### Problem details:
Copy exactly the lines of the material below that fall between the line with "Where should I" and the line with "Image resolution: width=967", both of those lines included; pictures stay out.
[Opening Entries supplied section]
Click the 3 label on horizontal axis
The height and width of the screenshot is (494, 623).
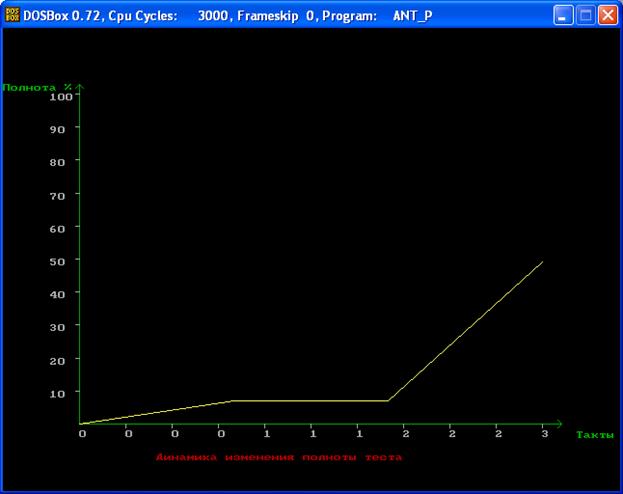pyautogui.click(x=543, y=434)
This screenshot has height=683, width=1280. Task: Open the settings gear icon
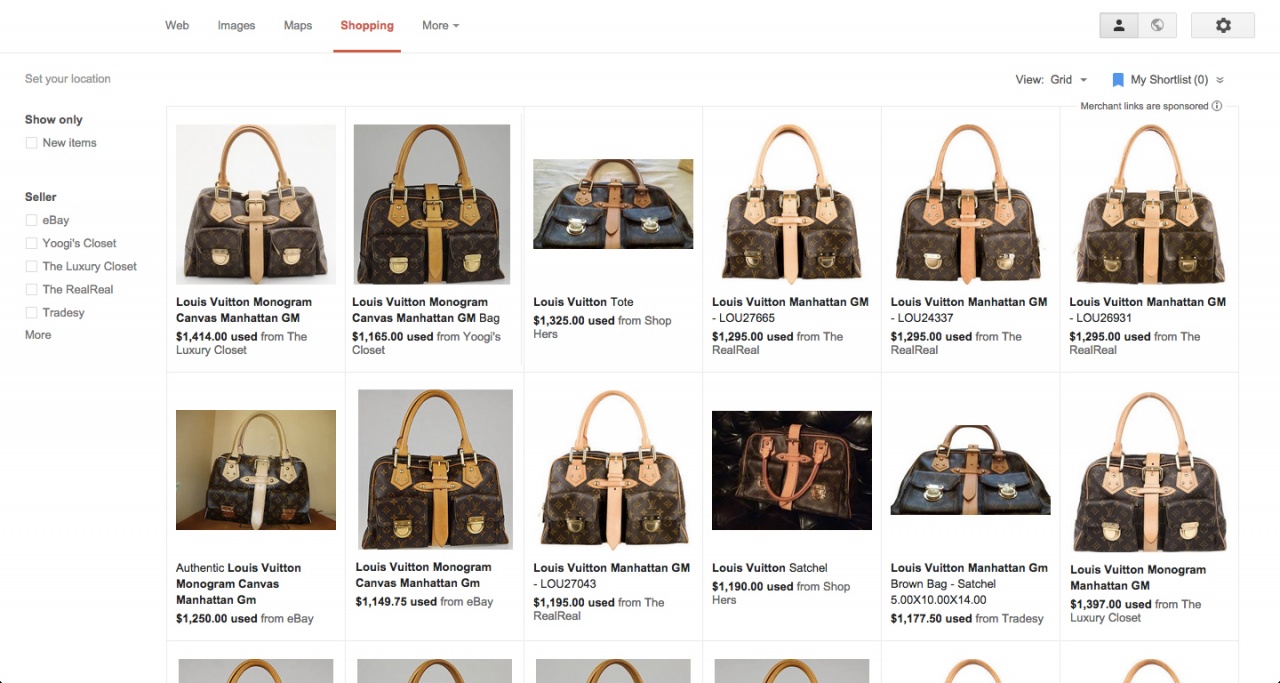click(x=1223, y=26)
[Closing Entries supplied section]
[Opening Entries supplied section]
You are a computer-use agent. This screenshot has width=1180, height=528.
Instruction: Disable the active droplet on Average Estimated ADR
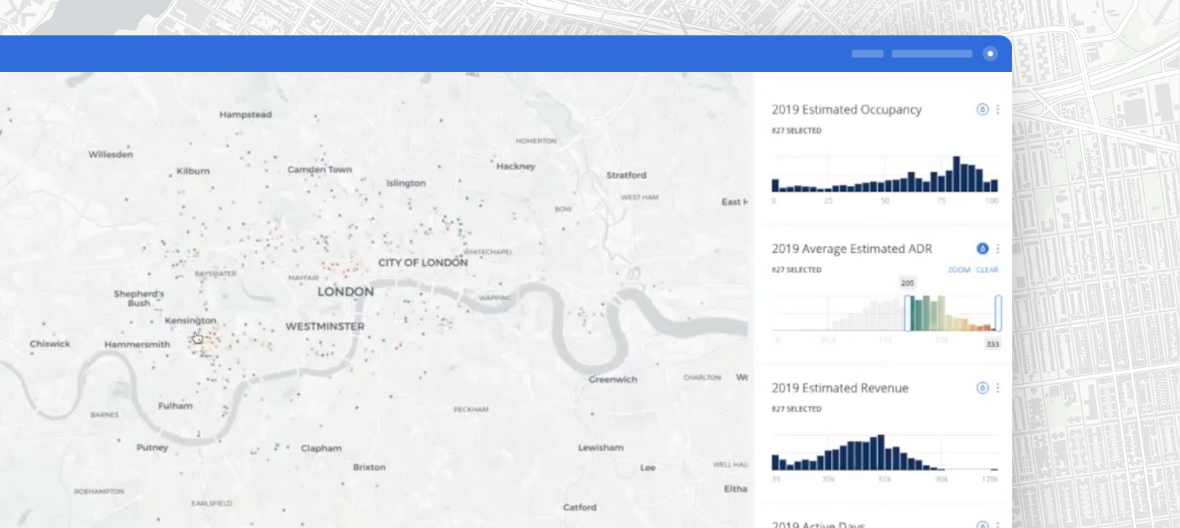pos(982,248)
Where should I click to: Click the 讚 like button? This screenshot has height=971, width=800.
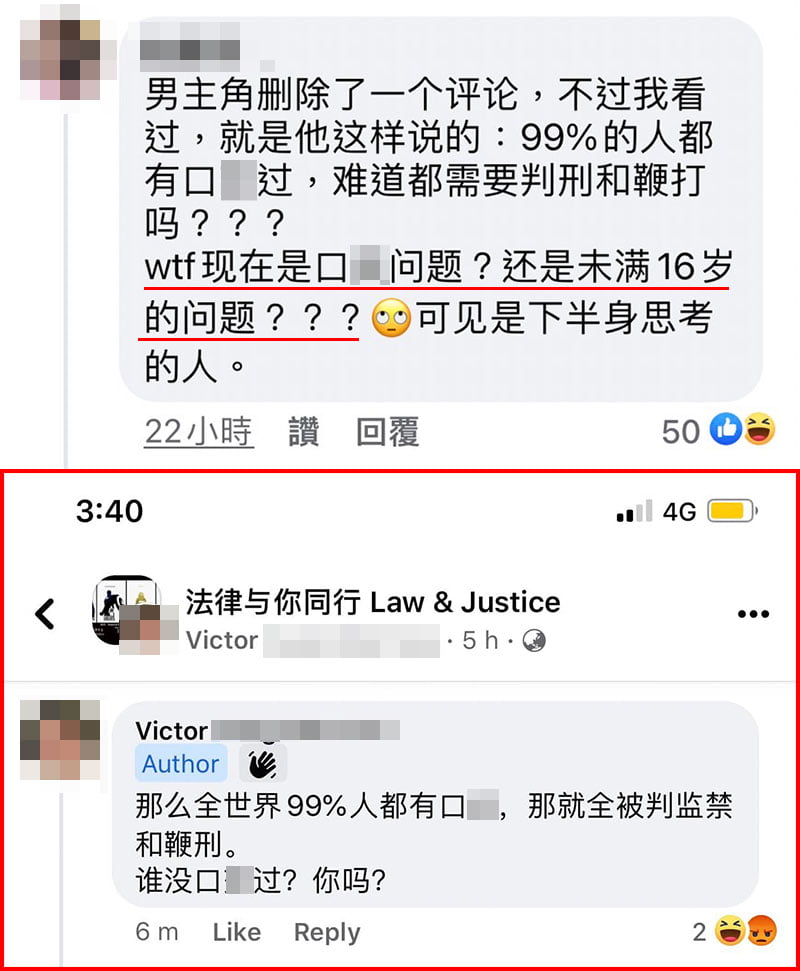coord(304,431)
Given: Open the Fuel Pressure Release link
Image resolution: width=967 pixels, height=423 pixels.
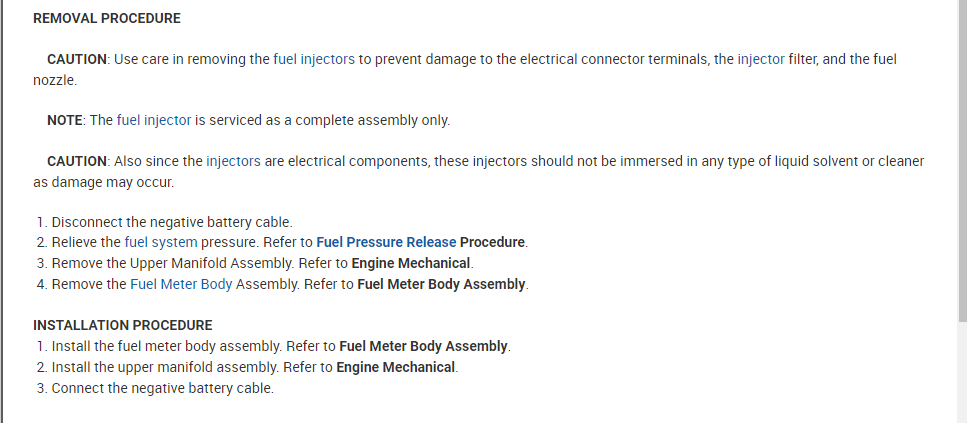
[Closing Entries supplied section]
### Result:
Where should I click to: Click the 讚 like button? This screenshot has height=971, width=800.
coord(304,431)
Given: Open the Fuel Pressure Release link
Image resolution: width=967 pixels, height=423 pixels.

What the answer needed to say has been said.